EXERCISE 1 -
In the blog post about living in Saguenay, how long has the writer spent living there alone?
EXERCISE 2 -
Continue the blog post about living in Saguenay from its final sentence.

6

I’ve been struck several times lately, not by how strange it is that I’m here, but by how very, VERY strange it is that I forget that it’s weird a lot of the time. This life just seems normal.  This Okie from Maryland has spent the last 3 and a half months living alone in french-speaking Saguenay. And now, this just seems like where I belong, as little as I fit in. It’s hard to think about being anywhere else right now.

Yesterday, I had to return some windshield wipers. I had apparently gone retarded with glee on my previous trip to buy wipers when I found there was a little computer, with an option for english, to help me find the right sizes. I was so gleetarded that I plugged in Explorer, even though I drive an Es-cop-ay. (I spell it like that to make sure you read it right). So anyhow, I returned those wipers, and since I couldn’t get my ancient wipers off myself, I got them to put the new ones on. It took every ounce of french I have and a little I don’t, haha. It was a challenge to do that one thing, but it was my big afternoon errand, and it went well, i.e. I got the job done.

That’s weird, right? Amping yourself up for a simple return at a store. But that’s just life. I practice saying things to myself in the car when I head to a store, kind of taking inventory of what I can say that I might need to use “J’ai besoin d’aide,” (I need help) is always useful in retail settings, as is “return” and “wrong ones” (which I said as “These not correct for my car,” because that’s what I know how to say, haha).  But what struck me wasn’t the oddness of doing that mental dance to prep myself for these formerly simple interactions. What struck me was how normal it is to inventory my limited french, to rehearse short conversations in the car alone, to drive around sounding like I’m hawking a loogie trying to learn to make that french “r” sound that rolls kind of in the rear of the mouth. How normal it is to miss my husband, and to know that if something needs to be done, I just have to do it myself.

SUPPLIED INFORMATION -
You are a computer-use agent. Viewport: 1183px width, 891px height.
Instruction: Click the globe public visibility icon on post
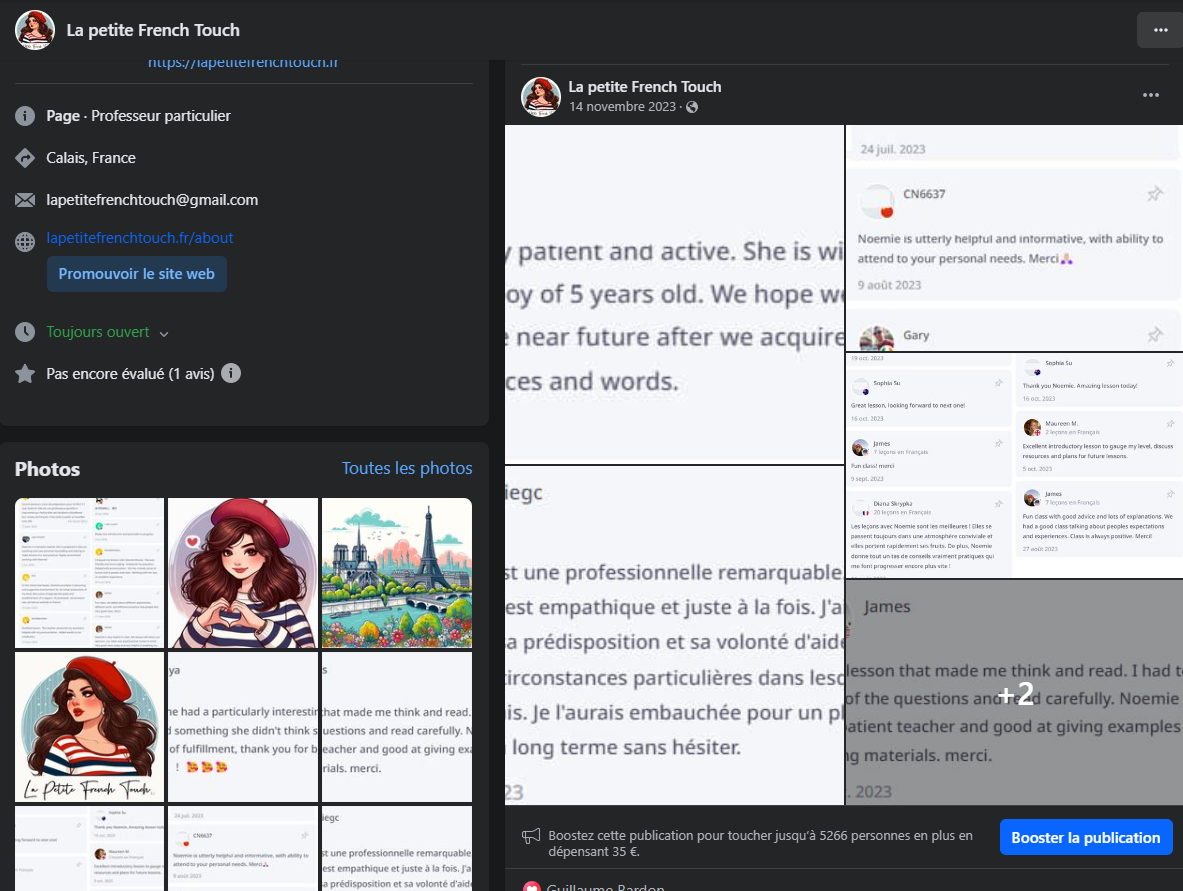[x=691, y=107]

TASK ANSWER 1 -
Three and a half months.

TASK ANSWER 2 -
The days are getting a bit colder, and I don’t think we’ll be without any snow at all on the ground again until spring. I’m a bit afraid of winter. I don’t know what to expect except lots of cold and lots of snow, and I haven’t lived intimately with either. This is going to be a big adjustment. But then…so was moving to Saguenay. Even if I know I’m not ready for winter and dread it a little, I’m not terrified of it. I realize now that it’ll come right along at its own pace, regardless of my wishes, but that it will come just one day at a time. There will be those scary early days of driving in the snow, and those painful cold days when it hurts to take that first breath or two outside. But I’ll get used to that, too, I’m sure. And I’ll be used to wearing tights under my pants, and three shirts, and a scarf. And I’ll learn to NOT lose my hat when I take it off inside (I had to duck back into a restaurant today after leaving to get the hat I’d left). And I already KNOW (per the dire warnings of all three Oliviero men) not to sick my hand into our snowblower. At at some point, the dark Saguenay winter will be normal, too. Amazing what the brain just accepts when you give it no other choice.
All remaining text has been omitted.